Ottessa Moshfegh’s Eileen reminds me of Nabokov

Despite its drab prison setting and lonely, dysmorphic heroine, this creepily funny first novel shows immense promise, says Lewis Jones

26 March 2016

9:00 AM

26 March 2016

9:00 AM

Eileen Ottessa Moshfegh

Cape, pp.260, £14.99, ISBN: 9780224102551

Eileen is an accomplished, disturbing and creepily funny first novel by Ottessa Moshfegh, the latest darling of the Paris Review, which has published her stories and given her a prize. It recalls, half a century later, a week in the life of Eileen Dunlop, leading up to Christmas 1964.

Her mother, whom she loathed, has died some years ago, and at the age of 24 Eileen is living in a dreary New England town she calls ‘X-ville’ with her father. He’s a demented, gin-sodden retired cop whom she also loathes, and whom she is supposedly looking after, though her care is limited to shouting at him, maintaining his gin supply and hiding his shoes to prevent him from terrorising X-ville in his pursuit of imaginary ‘hoodlums’.

She works as a secretary in the local boys’ prison, where she drinks sweet vermouth from her locker, devises absurd questions for a ‘state questionnaire’ issued to visiting mothers (‘Do you believe there is life on Mars?’) and lusts after a guard called Randy, spending ‘many hours watching his biceps flick and pump’ as he turns the pages of his comic book. In her spare time she shoplifts from the local drugstore, stalks Randy, and drinks more vermouth.


Beset by intimations of incest and child-abuse, Eileen is consumed by disgust at practically everything around her, though there is lyricism in her disgust — at the snotty tissues discarded by the visiting mothers, for example, ‘marked with lipstick like fat, dead, pink-tipped carnations’.

Still a virgin, ‘of course’, she is obsessed with her ‘poor nether regions’, and is ‘easily roused by the grosser habits of the human body — toilet business not least of all’; her bowel movements are ‘a whole other story’, and she does not hesitate to share it.

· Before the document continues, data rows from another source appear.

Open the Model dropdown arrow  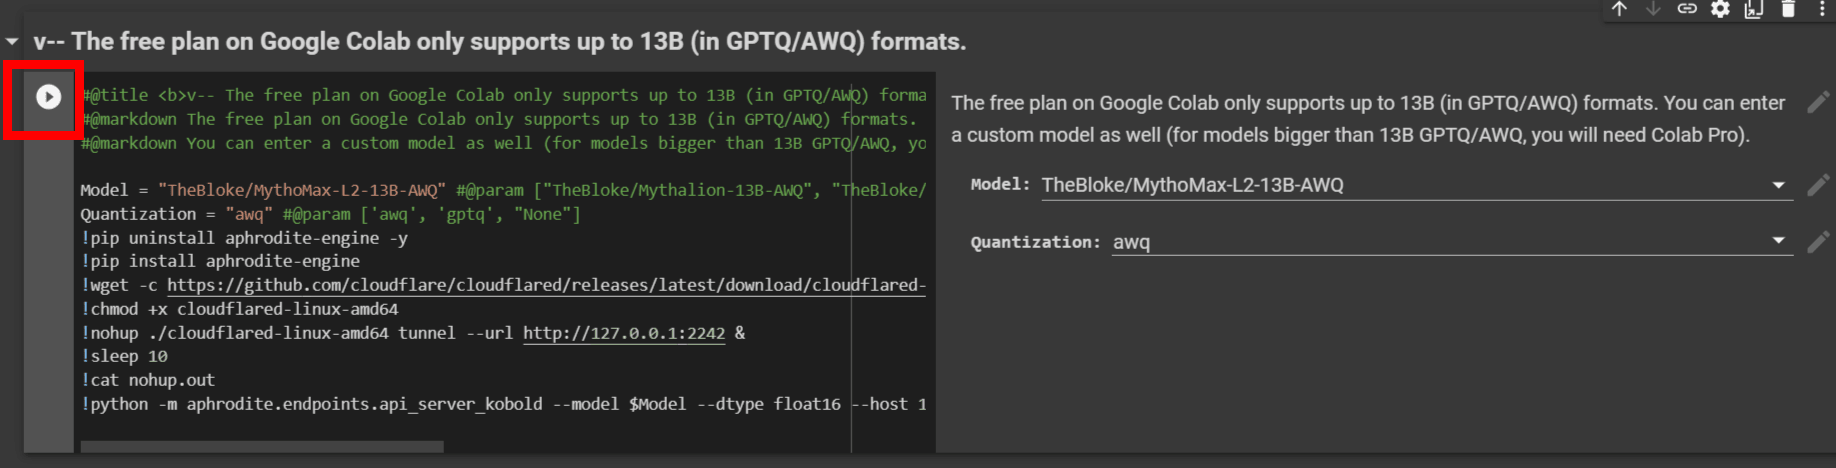[1778, 185]
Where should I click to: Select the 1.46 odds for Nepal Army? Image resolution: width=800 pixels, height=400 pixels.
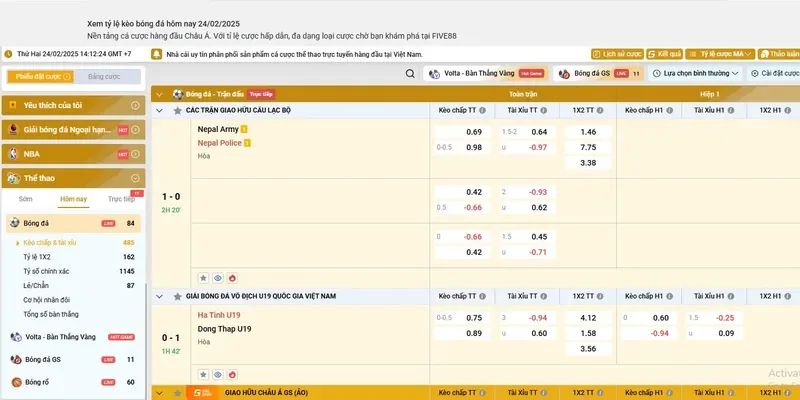(588, 132)
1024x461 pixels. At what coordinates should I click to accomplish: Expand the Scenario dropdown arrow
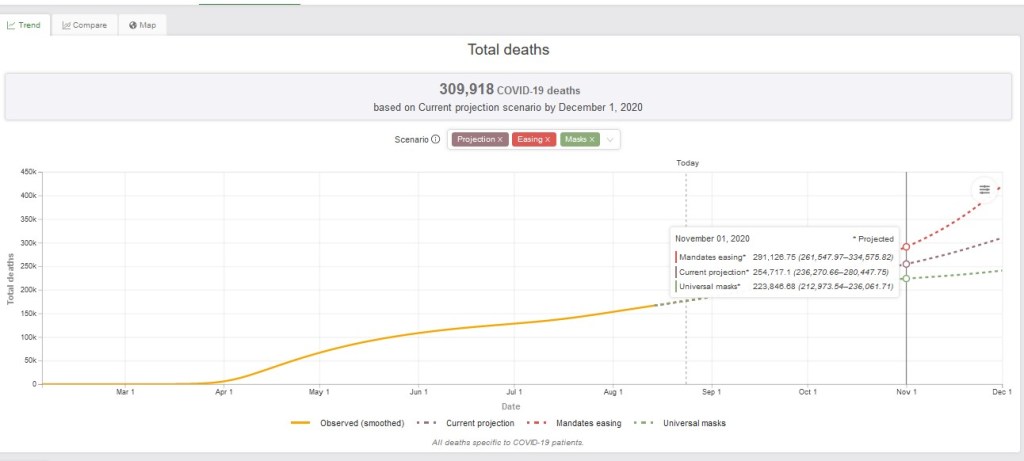pyautogui.click(x=610, y=140)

When her disgust overwhelms her she has a ‘particular way’ of calming herself: ‘I found an empty room and gritted my teeth and pinched my nipples while kicking the air like a cancan dancer until I felt foolish and ashamed. That always did the trick.’

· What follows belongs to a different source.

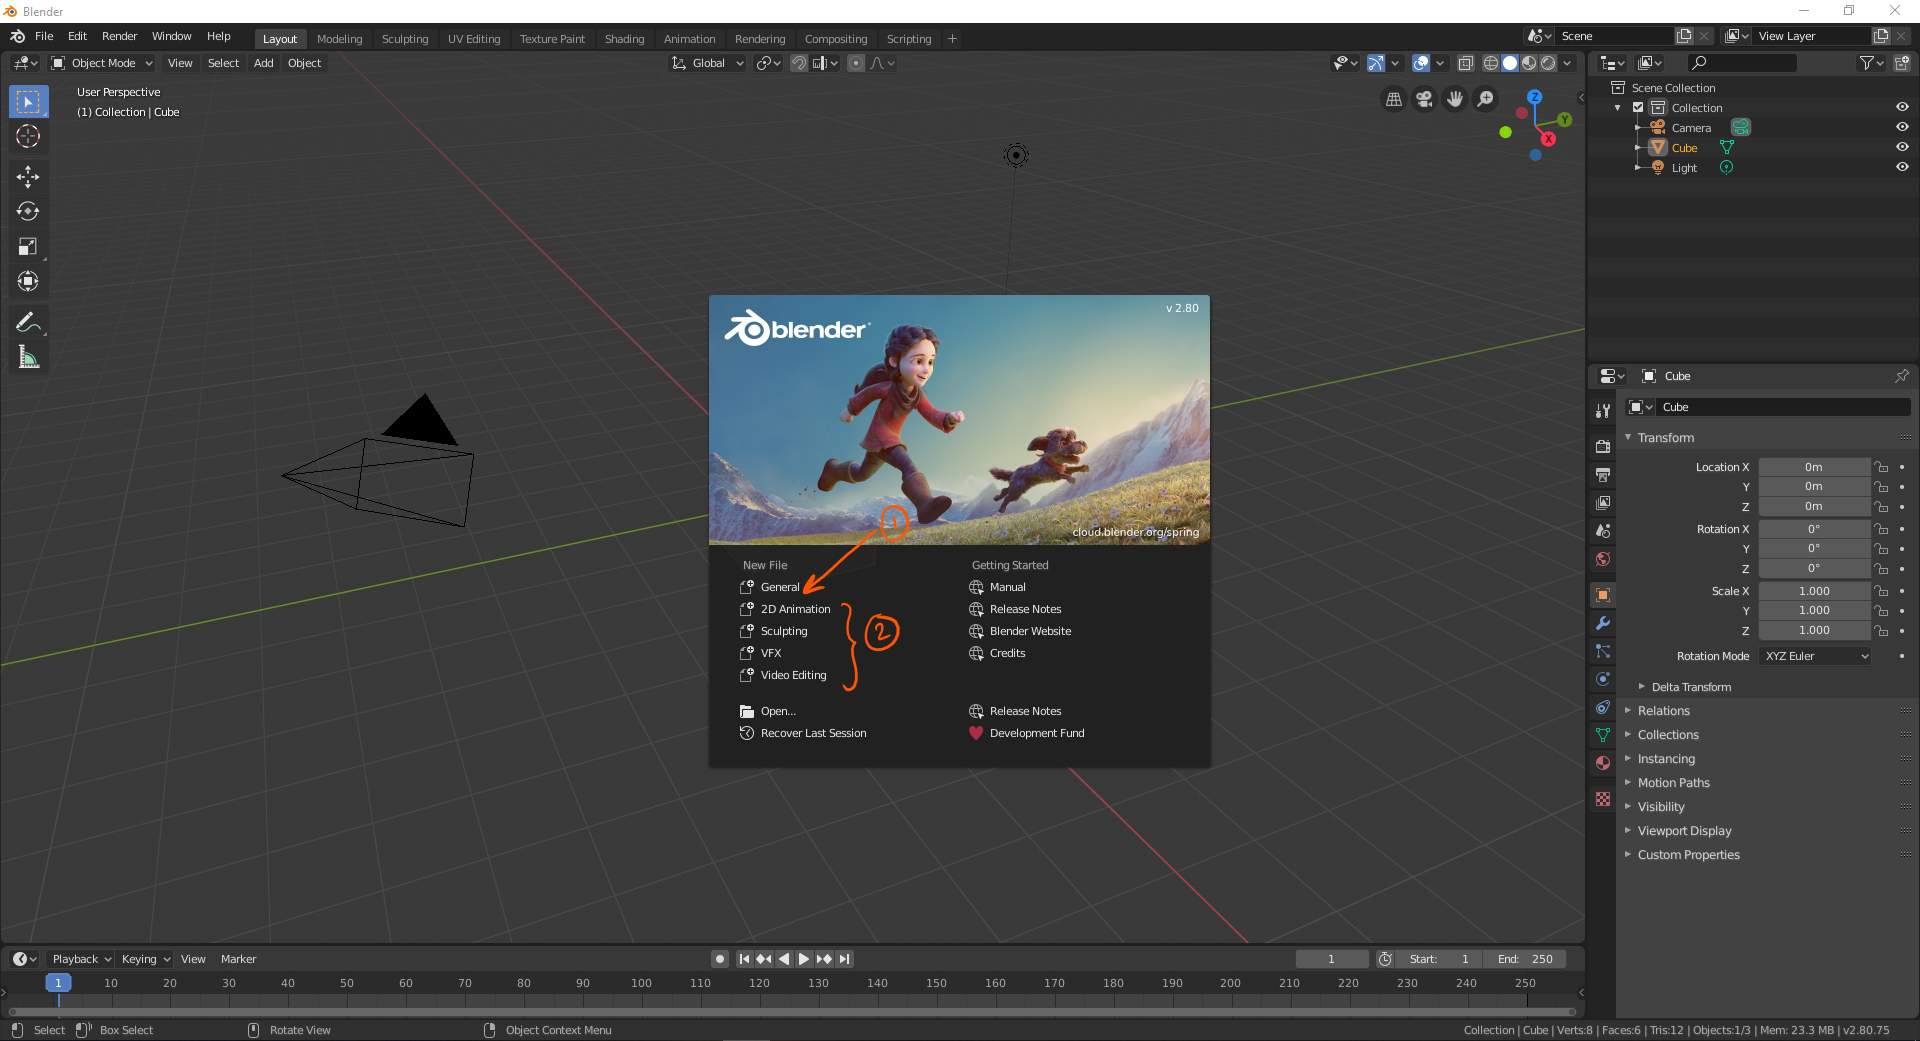Hide the Cube in outliner
The width and height of the screenshot is (1920, 1041).
(1902, 147)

‘I wasn’t exactly a pleasant person,’ she admits, but ‘the loud, rabid inner circuitry’ of her mind is strangely compelling, and Moshfegh maintains the necessary element of sympathy, or at least pity, for her ‘straight-faced derangement’, and that reliably winning combination of searing self-knowledge and utter self-delusion.

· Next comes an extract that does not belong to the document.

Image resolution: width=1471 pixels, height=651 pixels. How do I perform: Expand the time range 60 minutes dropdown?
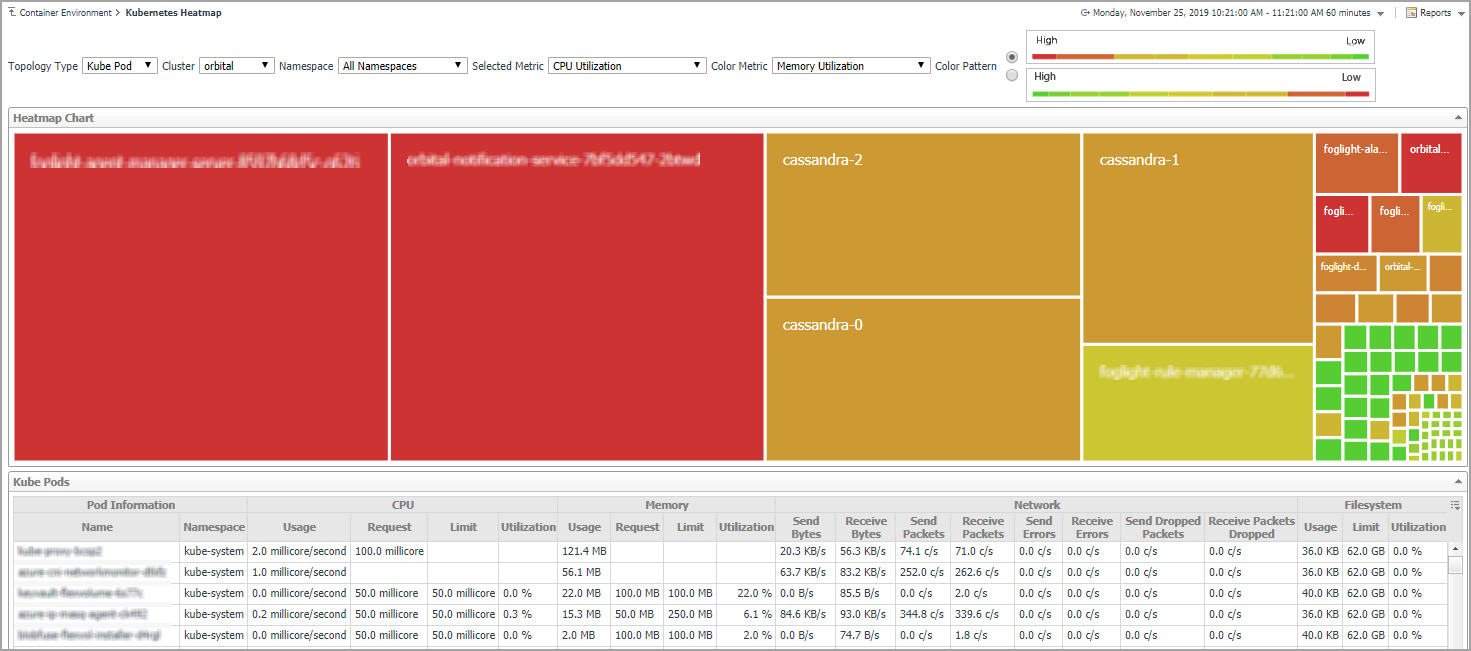click(x=1380, y=14)
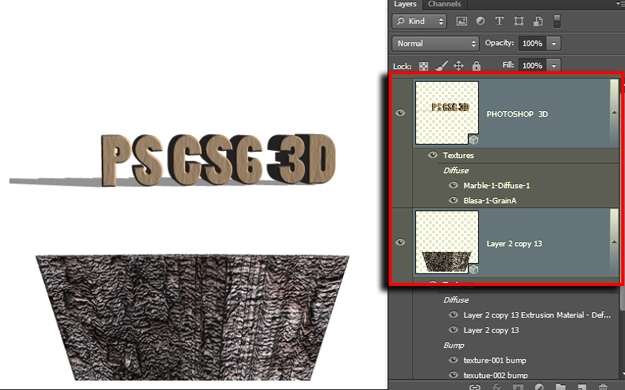Select the Layers tab
This screenshot has height=390, width=625.
tap(405, 4)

On the fourth day of her week Eileen’s life is turned upside down by the arrival of Rebecca Saint John, who has been hired fresh from Harvard as the prison’s director of education. Beautiful, glamorous and classy, though evidently quite mad, Rebecca provokes in the lonely and ragingly dysmorphic Eileen a resentment which instantly turns into fevered worship. It’s obvious their relationship will lead to catastrophe.

Moshfegh’s control of tone and pace is masterly, her ventriloquism impeccable, and the period detail unobtrusively spot-on. I was occasionally reminded of Nabokov and Lena Dunham, among others, but her voice is her own, and immensely promising.